Chief Constable's Formal report - Northern Ireland Policing Board 9th June 2016

  • 09 June 2016

Chief Constable's Formal report - Northern Ireland Policing Board 9th June 2016

INTRODUCTION

I would like to take this opportunity to welcome the appointment of Claire Sugden as Justice Minister.  The Deputy Chief Constable and I have already met with her to discuss the current challenges and opportunities within policing.  I would also like to welcome the new members of the Board.  My Service Executive Team and I look forward to working together to provide an accountable, efficient and effective Police Service to all communities in Northern Ireland.  In addition, I extend my congratulations to Alan Todd on his selection as substantive Assistant Chief Constable by the Board.

 

PROGRAMME FOR GOVERNMENT 2016 - 2021 

The PSNI look forward to playing our part in the outcomes-based approach taken I in the new Programme for Government.  This presents opportunities to deliver the collaborative working that I have been advocating for some time.  We will continue to work with the Board, PCSPs and the Department of Justice to ensure we are all best positioned to deliver this new way of working.

 

FINANCE UPDATE

2016-17

The opening resource Departmental Expenditure Limit (DEL) budget for 2016/17 is £757m including additional security funding.  This reflects a 2% reduction on the 2015/16 resource DEL baseline of £13.8.  Although it is early in the financial year, there are challenges ahead particularly in relation to growing legacy costs, the impact of the Voluntary Exit Scheme for police staff, and police officer headcount continuing below desired levels, leading to extra strain on existing police officers and pressures on overtime budgets.

DESCRIPTION OF THE TASK » According to the Chief Constable's report, what is the opening resource Departmental Expenditure Limit budget for 2016/17? Please answer in one sentence. The entries that come next have no connection to the Chief Constable's report.

DATA FOR ANALYSIS »

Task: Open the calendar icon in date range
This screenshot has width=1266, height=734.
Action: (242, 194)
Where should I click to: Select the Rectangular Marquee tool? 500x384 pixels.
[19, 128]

* * *

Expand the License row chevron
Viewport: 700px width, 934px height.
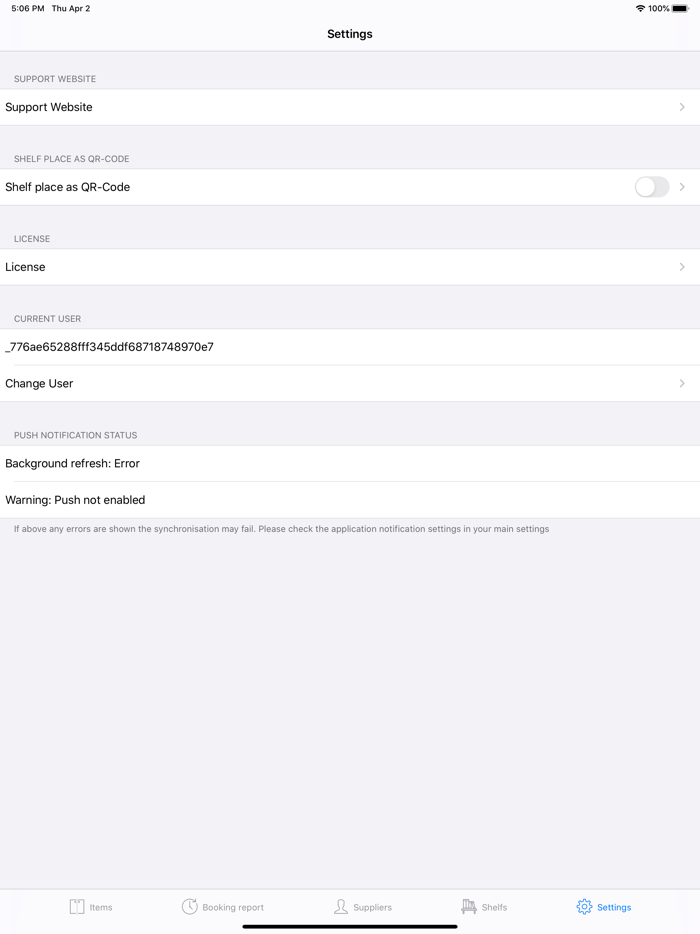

TASK RESPONSE » The opening resource DEL budget for 2016/17 is £757m, including additional security funding.